What Makes a Good Deal?
Updated: Jun 5, 2020
How do you know if you’re getting a good deal? We’re asked this question constantly. If you’re buying a house, you can check Zillow to see if you got a good price, and when buying a car, you can check TrueCar, but in the world of IT, there’s much more than the price to figure out if you got a good deal.
To fully answer the “Is this a good deal” question, we must understand three components:
Is the pricing competitive?
Is the risk understood and acceptable? and,
What impact will this deal have on our internal and external relationships?
Only after fully exploring these three questions will you be ready to sign.
The old way to tell if you got a good deal was to look at a benchmark and try to apply the price times quantity equation (P x Q = Deal Price). The thinking: if I buy a certain quantity, then I should get a certain price. Also, “If I squeeze them hard enough, I’ll get my price,” is a point of pride among some buyers, but experience has shown that this approach rarely works in IT. There are far too many dependencies, the switching costs are way too high, and the supplier base is fiercely competitive. It’s not simple, as much as we all wish it were. Here’s why: IT suppliers use value-based pricing systems to capture differentiated pricing for their solutions. But what does this mean?
This chart shows our top 30 suppliers by case volume, plotted by the maximum discounts they provide clients. Now imagine you’re trying to apply the P x Q = Deal Price equation. Three of these suppliers don’t even have list prices – how do you benchmark something that doesn’t have a price? Half of them use pricing systems that allow discounts of greater than 90% off list price. In other words, based on this information, the vast majority of the top 30 IT suppliers have absolutely no pricing integrity whatsoever. And because the numbers (price and quantity) are typically so high, focusing on price or discount percentages is very risky.
Let’s turn to the other variable, quantity. This is not simple either, because in an IT deal, you’re buying more than a simple commodity. You commit to agreements with varying degrees of certainty, and any changes to your plans carry a wide set of risks. The “Q” can mean many different things over time. Do our usage rights align to how we may want to deploy the solutions? How do we judge deployment risk and growth options? It’s complicated. Then you must consider what happens at the end of the deal. What else do you buy that has such a long shelf life and lengthy list of issues? All of this must be examined to truly understand what you’re signing up for, and what makes a good deal.

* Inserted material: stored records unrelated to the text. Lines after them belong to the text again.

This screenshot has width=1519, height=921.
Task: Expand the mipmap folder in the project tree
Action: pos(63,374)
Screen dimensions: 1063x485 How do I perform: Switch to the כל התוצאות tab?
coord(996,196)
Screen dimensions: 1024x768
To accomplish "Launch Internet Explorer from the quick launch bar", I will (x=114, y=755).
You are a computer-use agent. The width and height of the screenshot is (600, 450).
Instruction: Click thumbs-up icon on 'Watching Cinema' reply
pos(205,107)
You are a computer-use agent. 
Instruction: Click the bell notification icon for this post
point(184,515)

In addition to a supply base with no pricing integrity, using contract terms and conditions that are extremely complex, there’s the intense pressure from stakeholders for fast solutions that enable corporate strategy. These stakeholders are operating in a world being rocked by M&A activity, cost transformation, cloud migration, digital transformation, and an evolving relationship between the business and IT, as many suppliers try to by-pass IT and deal directly with business units. The making of a good deal must consider all these factors.

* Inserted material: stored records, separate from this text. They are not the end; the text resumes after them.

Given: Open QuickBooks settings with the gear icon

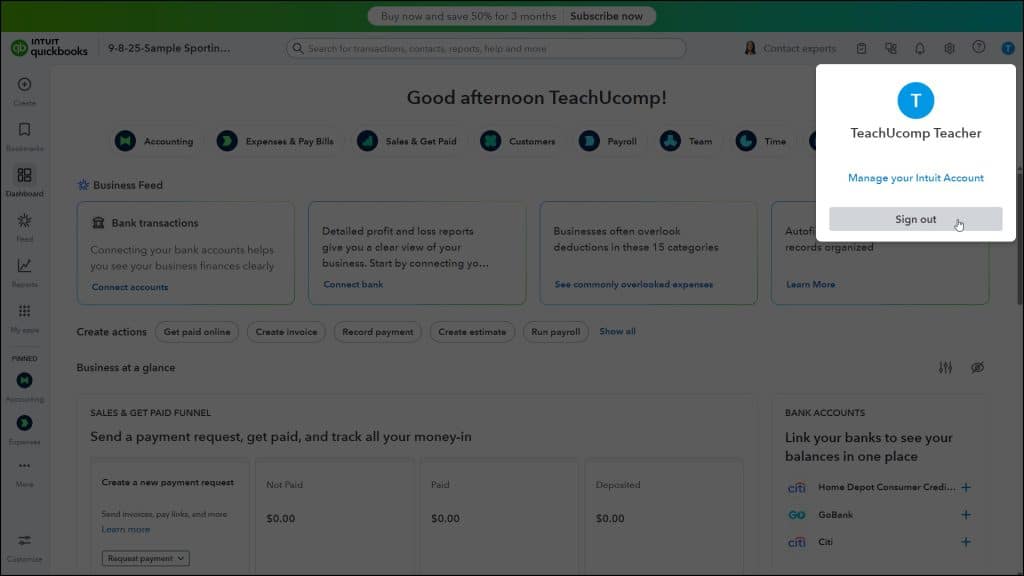Looking at the screenshot, I should (950, 47).
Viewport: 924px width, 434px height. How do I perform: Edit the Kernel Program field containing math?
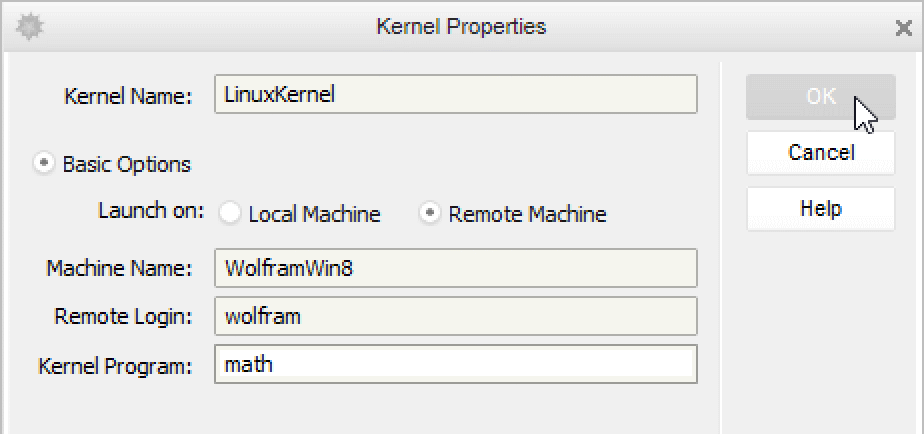(x=455, y=365)
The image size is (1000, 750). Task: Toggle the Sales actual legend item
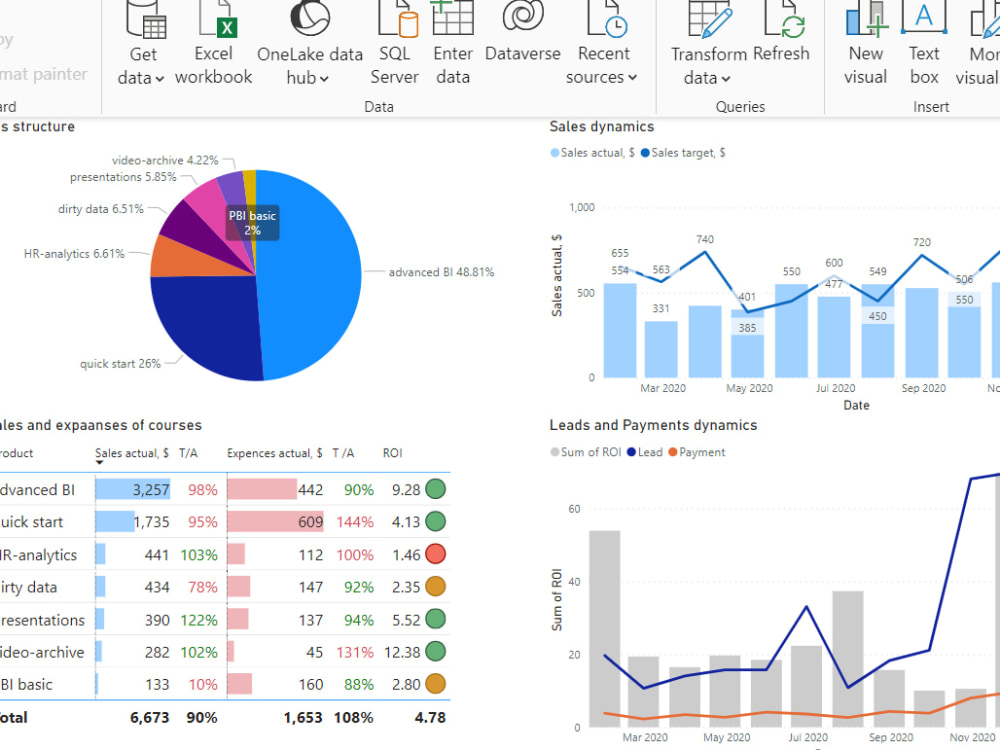tap(592, 154)
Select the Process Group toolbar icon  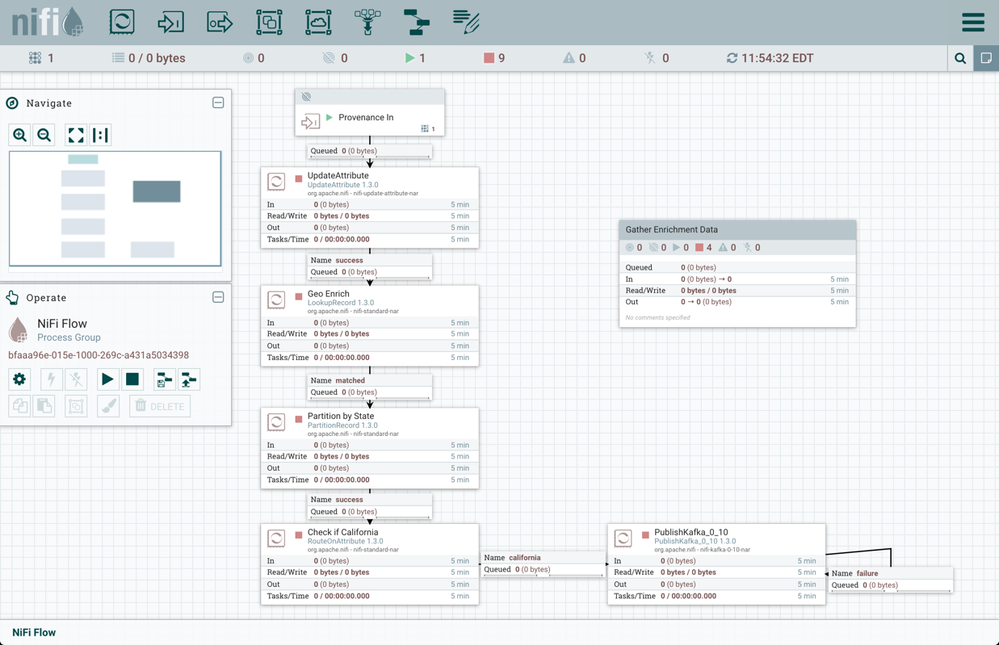[x=269, y=22]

What’s at stake and why does all this matter? Our experience has taught us that there’s 30% in each of your IT spends that’s available to save -- or utilize on something else to add value to the organization. To capture that 30%, IT deal makers must switch from chasing a price to pursuing leverage. Because only by building and managing leverage will you succeed in making a good deal.
Leverage consistently yields the best outcomes, and it comes from deal preparation, having Plan Bs, having time on your side, and keeping your suppliers guessing at your intentions. These best practices neutralize supplier sales strategies, and level the playing field with suppliers.
To summarize: Great deals are made by savvy IT deal makers, those who have shifted their focus to building and managing leverage.
Jack Garrahan is President and CEO of ClearEdge Partners, and the creator of the Leverage Management Maturity Model (LM3).